As we have seen during the Arab Spring, and during the Anna Hazare and Aam Admi Movements in India, and what is happening in Thailand, middle-class-driven movements are spontaneous eruptions. Their agendas are those of the blocked elite. These are not revolutionary movements. They are reactive movements that eventually slide towards the rightest sides of the ideological divide. Also, they burn-out as quickly.

9.    MQM, ANP and PPP, all three lost votes in Urban Pakistan to PTI in the last elections which negated the original perception that the PTI would actually split PML (N) vote.  To what extent the liberal/quasi liberal parties are to be blamed for failing to capture the imagination of the youth and urban middle class? Do you find weight in the argument that incompetency of the last coalition, particularly PPP, may also be somewhat responsible for the overall shift towards the right?

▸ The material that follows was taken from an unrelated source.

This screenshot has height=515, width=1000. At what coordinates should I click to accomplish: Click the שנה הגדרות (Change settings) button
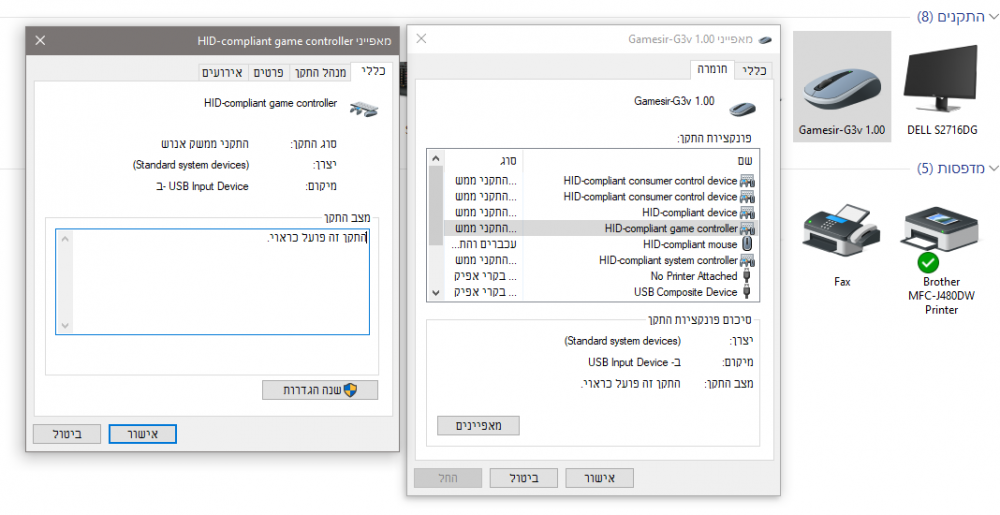[x=320, y=390]
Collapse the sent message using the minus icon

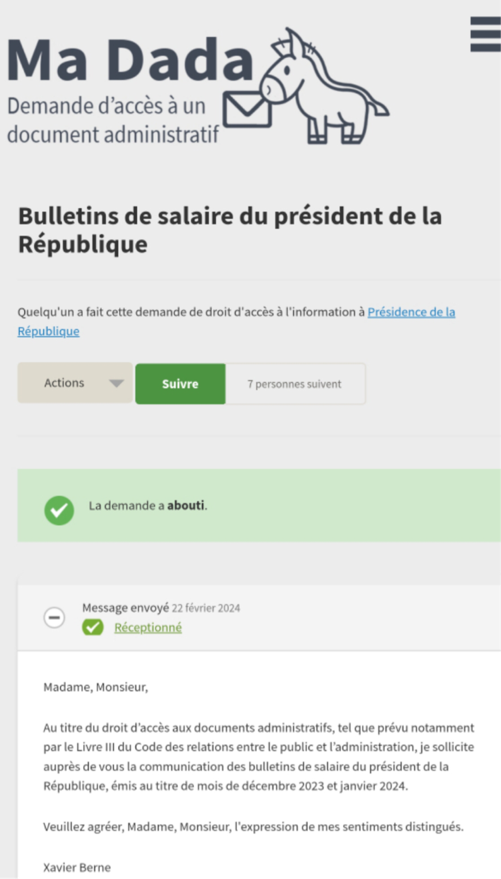54,618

 One can investigate this but it would be a superficial analysis because only two parties were free to openly campaign during the elections. PPP, MQM and ANP were under the sword of the extremists.

10.    You seem to be supportive of MQM despite its apparent violent character. What is the rationale for this support given the fact that MQM has even targeted PPP and in fact continues to target it?

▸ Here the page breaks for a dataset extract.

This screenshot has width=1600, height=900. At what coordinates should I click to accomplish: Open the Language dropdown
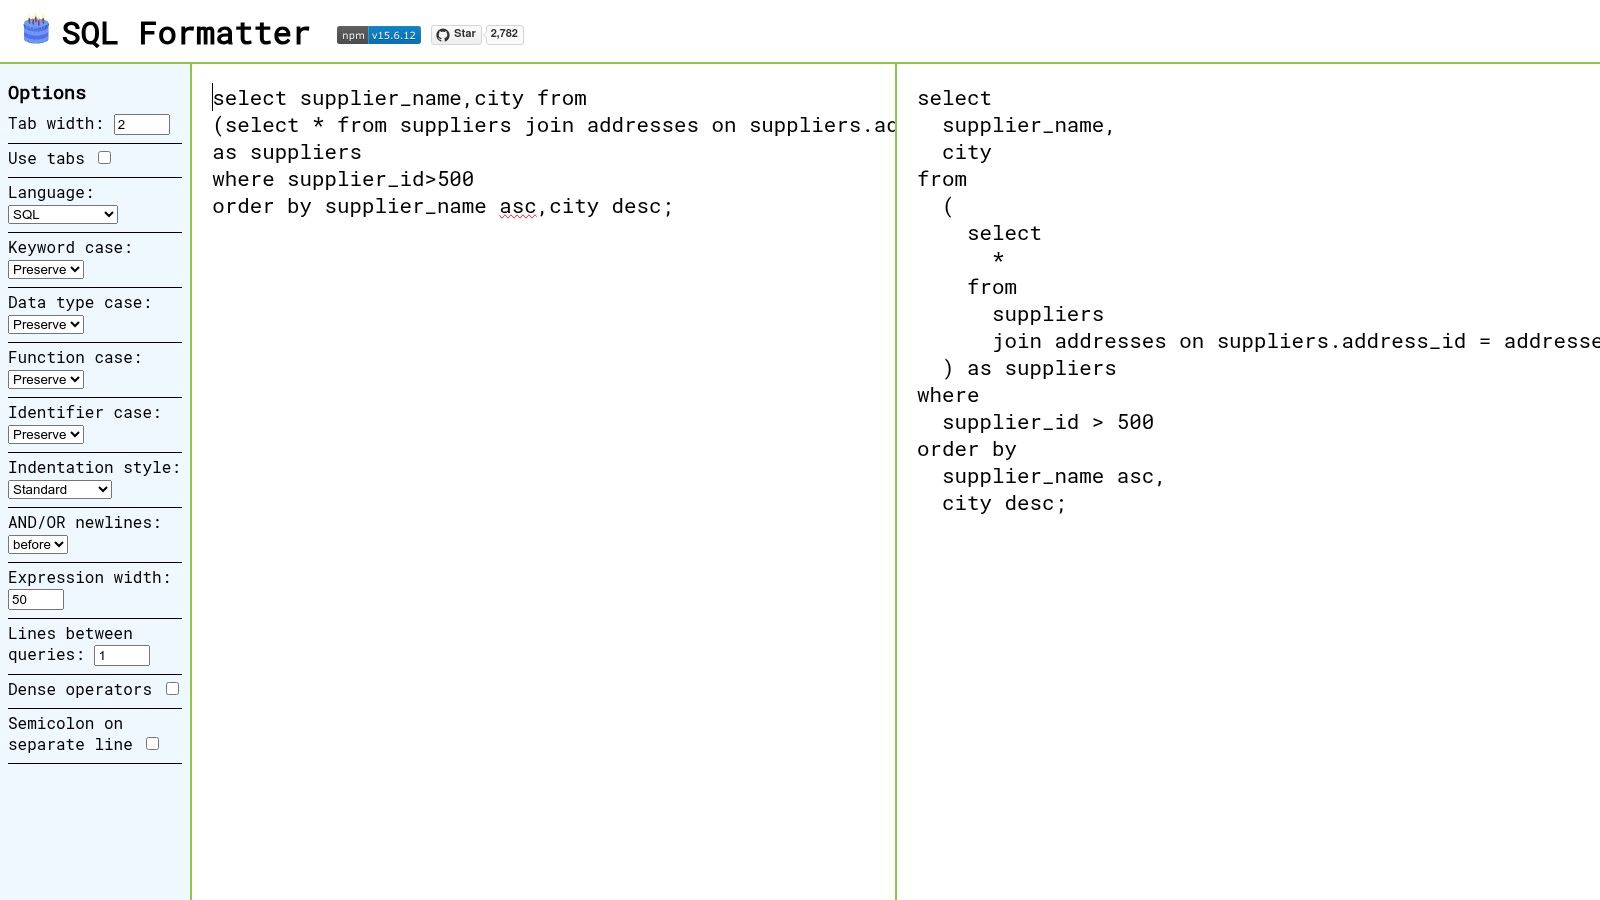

Let me just tell you that no matter what, considering what is coming up to be one of Pakistan’s greatest existentialist war, the MQM and the PPP will continue to be tied together. In Sindh one cannot move without the co- operation of the other. Both will remain to be major forces. If one thinks both will squabble the way they did in the 1990s, that someone is still living in the 1990s.

MQM-related violence is now only a minor issue compared to the violence being exercised by the new boys in town. And these boys don’t run for elections or sit in parliaments. They blow.

11.    Any advice you would like to give to those who identify themselves as Liberals? 

The extreme right-wing is collapsing. This collapse is expressing itself in an extremely violent manner, but at the same time it is exhausting itself.

Another thing that is coming out of this collapse is how the extreme right-wing’s apologists have begun to try attracting the sympathies of the liberals by suddenly talking about human rights issues. Beware. They are a hoax and a fraud.